▸ **RECORDS FOR THIS EXERCISE**:

+++

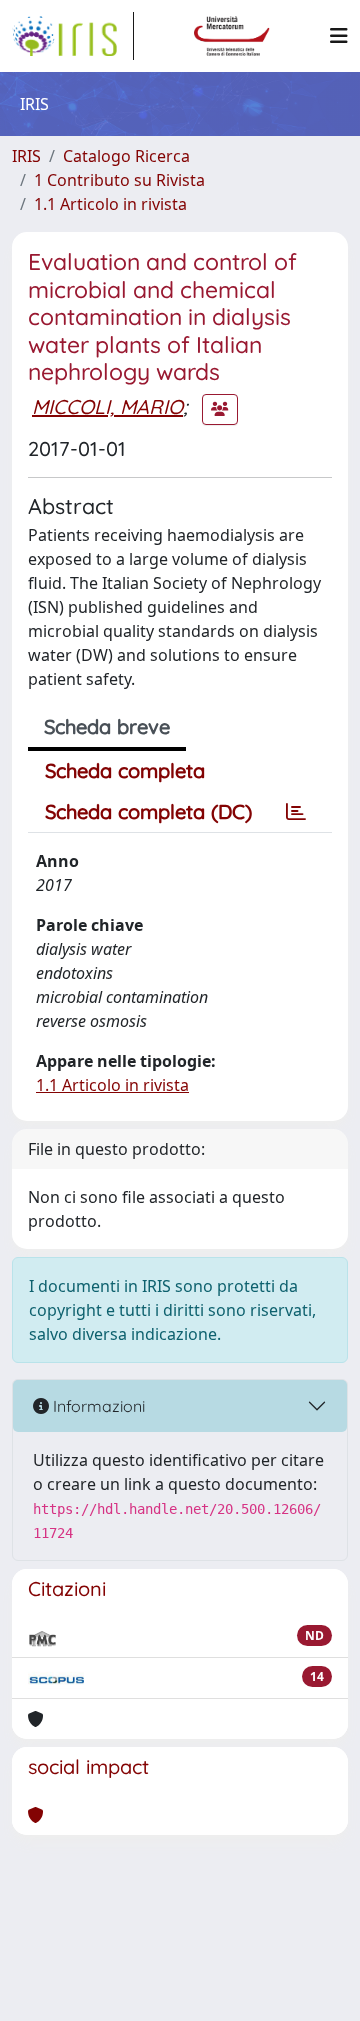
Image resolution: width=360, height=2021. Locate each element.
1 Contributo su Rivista (119, 180)
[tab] (296, 812)
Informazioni (97, 1406)
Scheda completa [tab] (125, 770)
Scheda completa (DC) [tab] (148, 811)
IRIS (26, 156)
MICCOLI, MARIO (107, 406)
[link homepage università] (232, 36)
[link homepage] (73, 36)
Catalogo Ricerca (126, 156)
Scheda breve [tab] (107, 726)
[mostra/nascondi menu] (339, 36)
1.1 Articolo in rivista (110, 204)
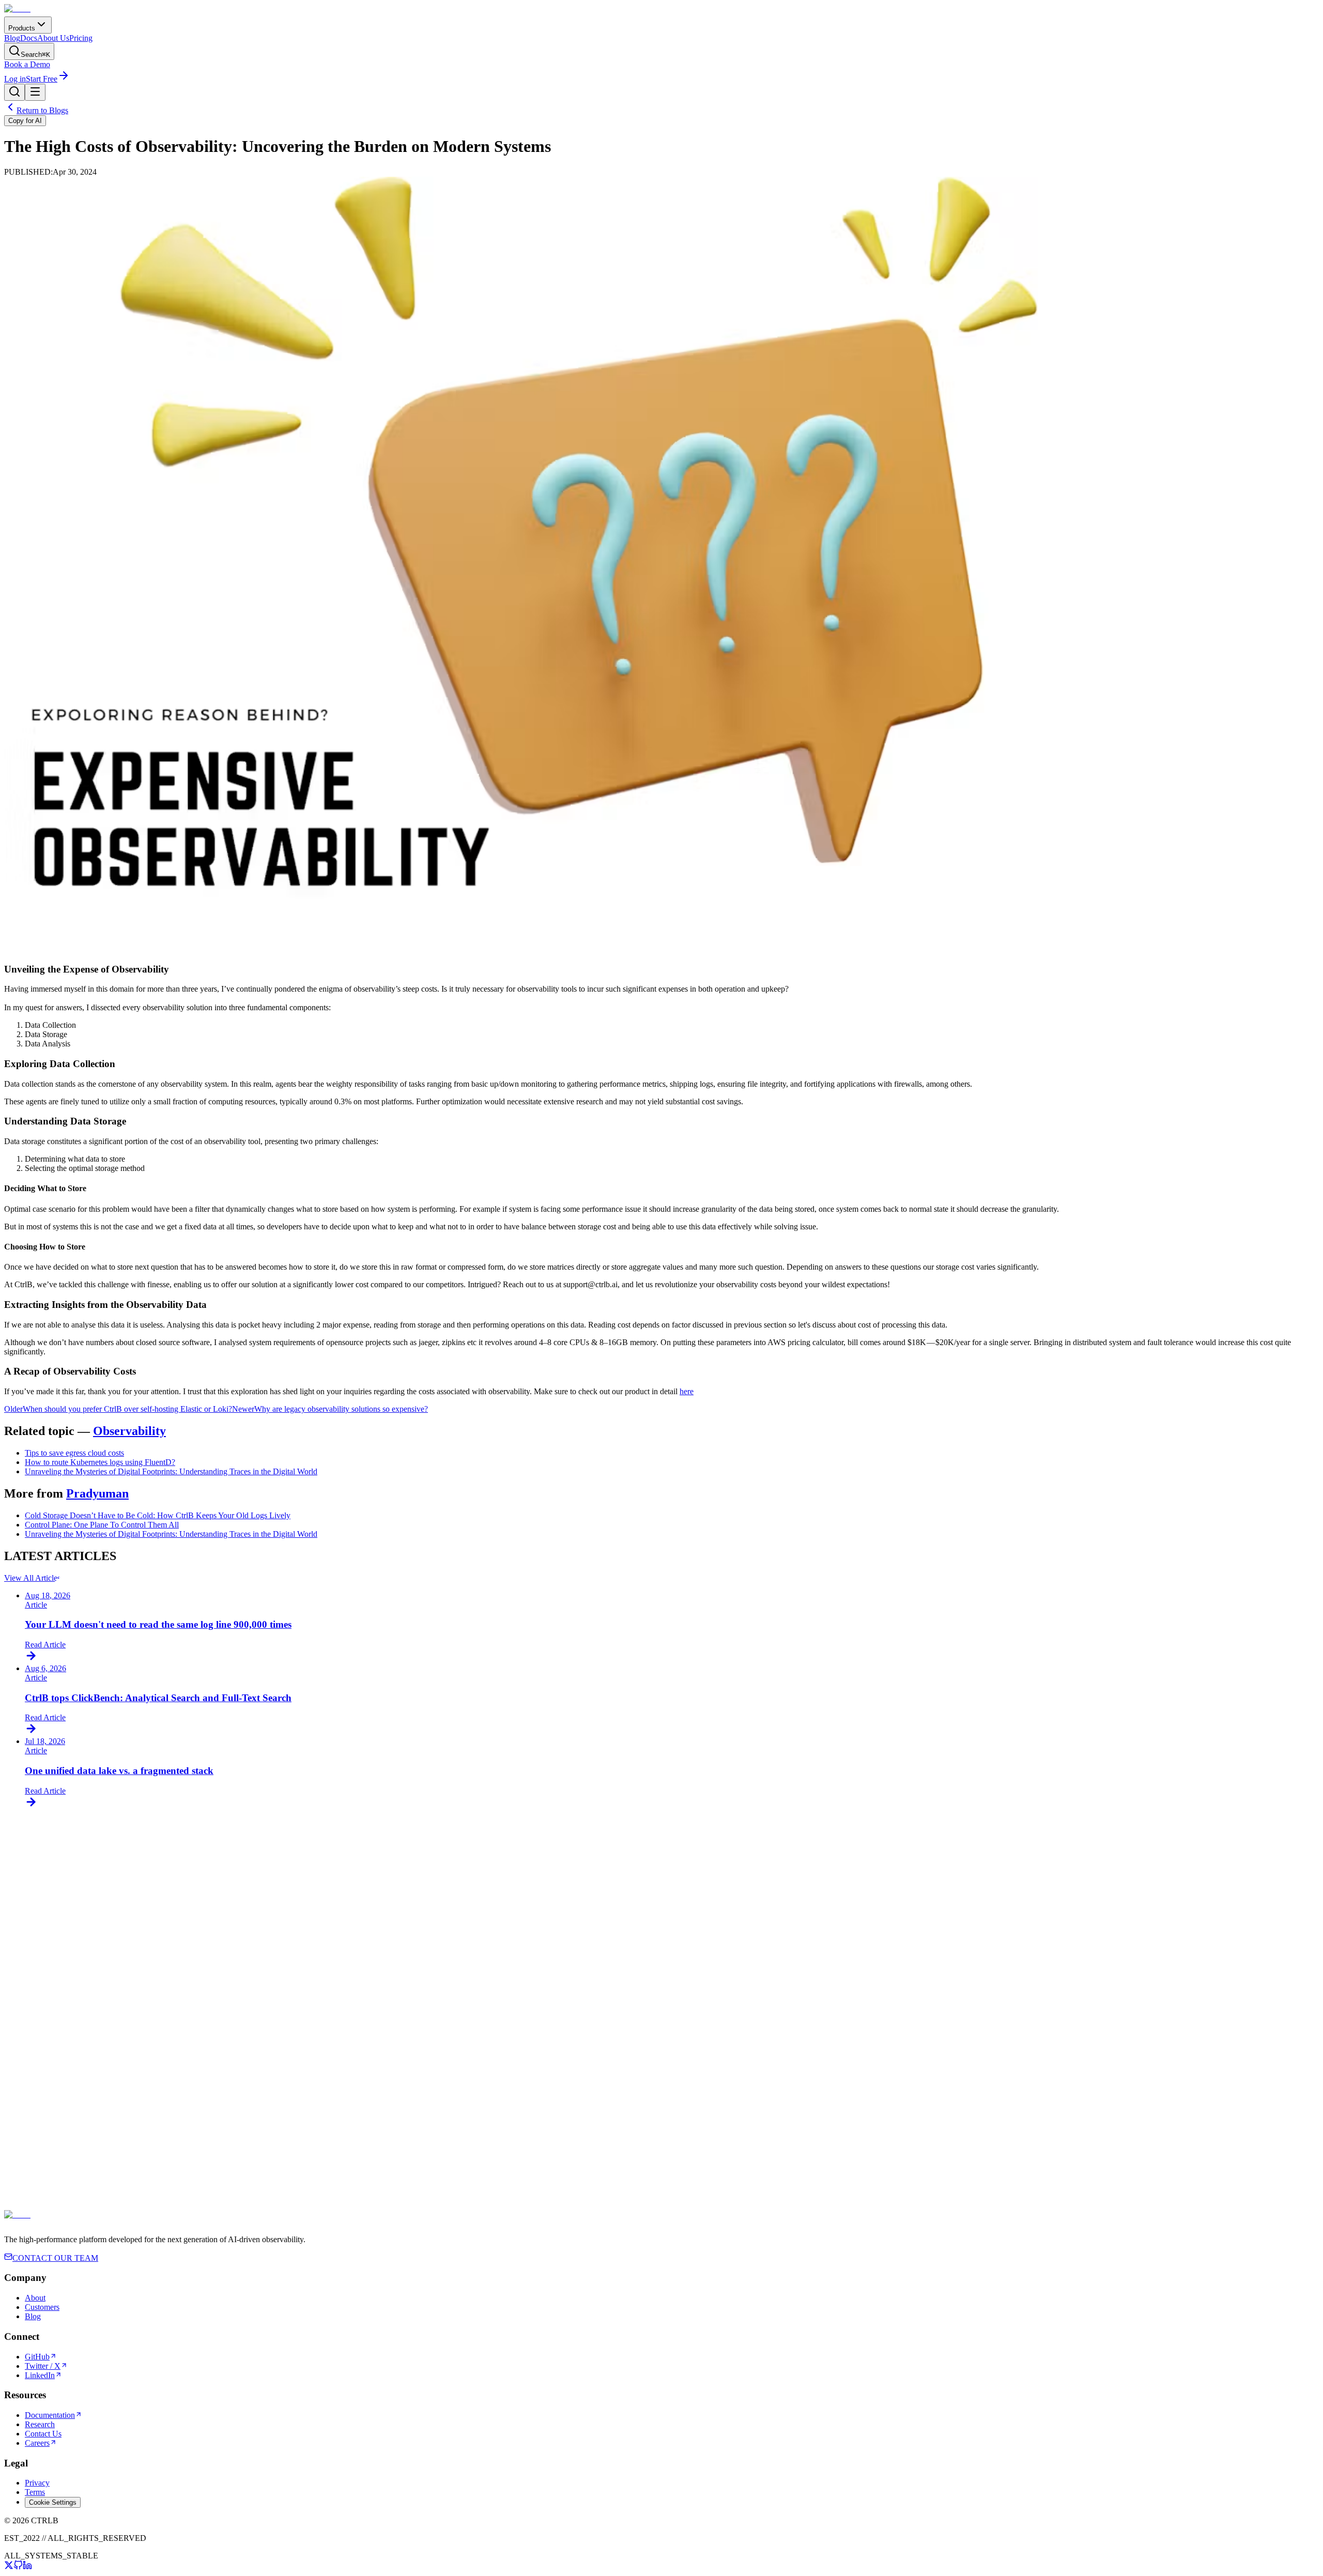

+++

▸ **REQUIREMENT**: Go through the data above and count the lines that hold "homepage". Respond with the number and no other words.

▸ **ANSWER FOR THE TASK**: 2